Now, let’s look at Poziotinib that started dosing patients in a P2 trial this month as per the recent PR. It is being tested in patients with EGFR exon 20 insertion mutations. Their PR from Nov indicated that 10% of NSCLC patients may have this condition. From one of SPPIs recent CCs, I remember hearing 4 – 7% may have this condition. Let’s say ~7.5% have this condition and in comparing it to Tagrisso (10 -15%), let’s say it’s one-half of Tagrisso’s targeted population. A good rule of thumb is to divide the world in 3 equal parts; the USA, EU and Rest of World (ROW) which includes China, Japan etc. So assuming Poziotinib shows effectiveness in this P2 trial data with end of this year readout and it successfully undergoes a registrational P3 trial then what is the sales potential of poziotinib? At ½ of Tagrisso’s patient population that puts sales at ½ of 2.5B or $1.25B for the whole world market. Let’s assume that it will be approved only in the US so 1/3 of 1.25B is $417M. Add the EU to the mix and that makes $834M. That’s not including ROW (I assume they’ll get a partner for that and for the EU for that matter). And that doesn’t include the different indication of metastatic breast cancer where P2 trials are ongoing.
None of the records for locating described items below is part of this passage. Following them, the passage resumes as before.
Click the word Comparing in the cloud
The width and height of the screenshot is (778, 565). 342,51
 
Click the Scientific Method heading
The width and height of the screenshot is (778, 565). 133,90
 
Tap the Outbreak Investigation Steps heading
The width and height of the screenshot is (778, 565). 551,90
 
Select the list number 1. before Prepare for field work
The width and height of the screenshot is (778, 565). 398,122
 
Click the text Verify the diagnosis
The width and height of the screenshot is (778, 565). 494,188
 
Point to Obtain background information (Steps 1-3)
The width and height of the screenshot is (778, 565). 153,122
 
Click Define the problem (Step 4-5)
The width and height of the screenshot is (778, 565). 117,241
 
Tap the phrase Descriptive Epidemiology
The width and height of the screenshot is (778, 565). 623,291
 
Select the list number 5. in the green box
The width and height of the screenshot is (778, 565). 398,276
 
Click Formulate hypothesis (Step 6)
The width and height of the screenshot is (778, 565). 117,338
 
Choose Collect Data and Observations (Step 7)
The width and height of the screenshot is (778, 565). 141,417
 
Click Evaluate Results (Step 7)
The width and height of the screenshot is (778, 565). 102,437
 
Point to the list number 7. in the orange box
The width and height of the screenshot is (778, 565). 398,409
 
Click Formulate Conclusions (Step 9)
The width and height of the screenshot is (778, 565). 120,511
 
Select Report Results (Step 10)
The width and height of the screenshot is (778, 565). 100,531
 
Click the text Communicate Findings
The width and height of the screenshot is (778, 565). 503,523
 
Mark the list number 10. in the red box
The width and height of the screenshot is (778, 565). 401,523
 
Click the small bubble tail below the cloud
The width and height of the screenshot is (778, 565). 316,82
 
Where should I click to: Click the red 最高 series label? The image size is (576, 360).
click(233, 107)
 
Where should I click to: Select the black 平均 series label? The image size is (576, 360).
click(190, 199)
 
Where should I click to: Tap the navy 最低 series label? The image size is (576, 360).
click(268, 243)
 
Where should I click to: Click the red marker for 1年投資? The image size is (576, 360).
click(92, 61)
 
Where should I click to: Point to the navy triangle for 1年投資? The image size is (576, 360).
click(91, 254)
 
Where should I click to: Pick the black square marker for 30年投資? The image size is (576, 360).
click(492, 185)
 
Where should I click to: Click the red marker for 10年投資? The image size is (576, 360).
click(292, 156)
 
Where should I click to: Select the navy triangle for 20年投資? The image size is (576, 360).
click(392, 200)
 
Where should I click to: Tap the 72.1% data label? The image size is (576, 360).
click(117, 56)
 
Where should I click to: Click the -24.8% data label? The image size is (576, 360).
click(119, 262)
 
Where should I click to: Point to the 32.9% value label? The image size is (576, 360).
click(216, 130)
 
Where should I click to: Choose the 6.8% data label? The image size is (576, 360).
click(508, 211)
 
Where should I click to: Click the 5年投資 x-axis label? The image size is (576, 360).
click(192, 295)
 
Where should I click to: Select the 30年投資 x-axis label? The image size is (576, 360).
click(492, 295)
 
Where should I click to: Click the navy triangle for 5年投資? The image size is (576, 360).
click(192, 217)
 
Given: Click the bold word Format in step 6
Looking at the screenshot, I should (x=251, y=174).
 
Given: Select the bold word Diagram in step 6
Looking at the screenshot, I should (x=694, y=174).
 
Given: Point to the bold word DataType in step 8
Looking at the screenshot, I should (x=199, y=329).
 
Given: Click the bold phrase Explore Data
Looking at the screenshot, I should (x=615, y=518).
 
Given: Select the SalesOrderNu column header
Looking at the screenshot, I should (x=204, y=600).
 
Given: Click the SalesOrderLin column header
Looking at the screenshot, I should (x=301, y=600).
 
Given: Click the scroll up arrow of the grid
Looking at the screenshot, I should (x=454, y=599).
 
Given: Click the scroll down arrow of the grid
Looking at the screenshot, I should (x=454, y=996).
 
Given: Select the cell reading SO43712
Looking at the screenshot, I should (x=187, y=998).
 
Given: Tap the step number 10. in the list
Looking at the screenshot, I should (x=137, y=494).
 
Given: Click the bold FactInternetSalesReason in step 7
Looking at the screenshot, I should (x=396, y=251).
This discussion may be slightly premature since we don’t have any concrete data yet so why get excited now? Well, we have pretty good pre-clinical data showing poziotinib superior to some other TKI molecules as presented by MD Anderson at the 17th IASLC World Conference on Lung Cancer on Dec 7, 2016, we have a patient with EGFR exon 20 insertion mutation given poziotinib showing encouraging results, we have MD Anderson which is one of the more prestigious cancer centers in the country very much involved, and we have the P2 trial starting earlier than expected (clin trials had it starting in April but it started on March 17th). Sure it’s not the same as trial results that’s expected at the end of the year but not too late to start thinking of the possibilities of what it will do for Spectrum, and for pts, if the trial is successful. Ariad being bought out by Takeda for 5.2B comes to mind. Ariad in the 3rd Qtr had like 34M in sales, and part of that was from major price increases that got them in hot water w the US congress. The 18th IASLC World Conference on Lung Cancer will be in Dec. That’s like, kind of, perfect timing if the stars are aligned right for the MD Anderson P2 trial readout. Spectrum has had bad karma the last couple of years w Fusilev, it’s time that changes and this may be what changes it. Hearing that the Rolontis P3 trial has finished recruiting patients wouldn’t hurt either since we would know results will come quickly afterwards w NDA submittal.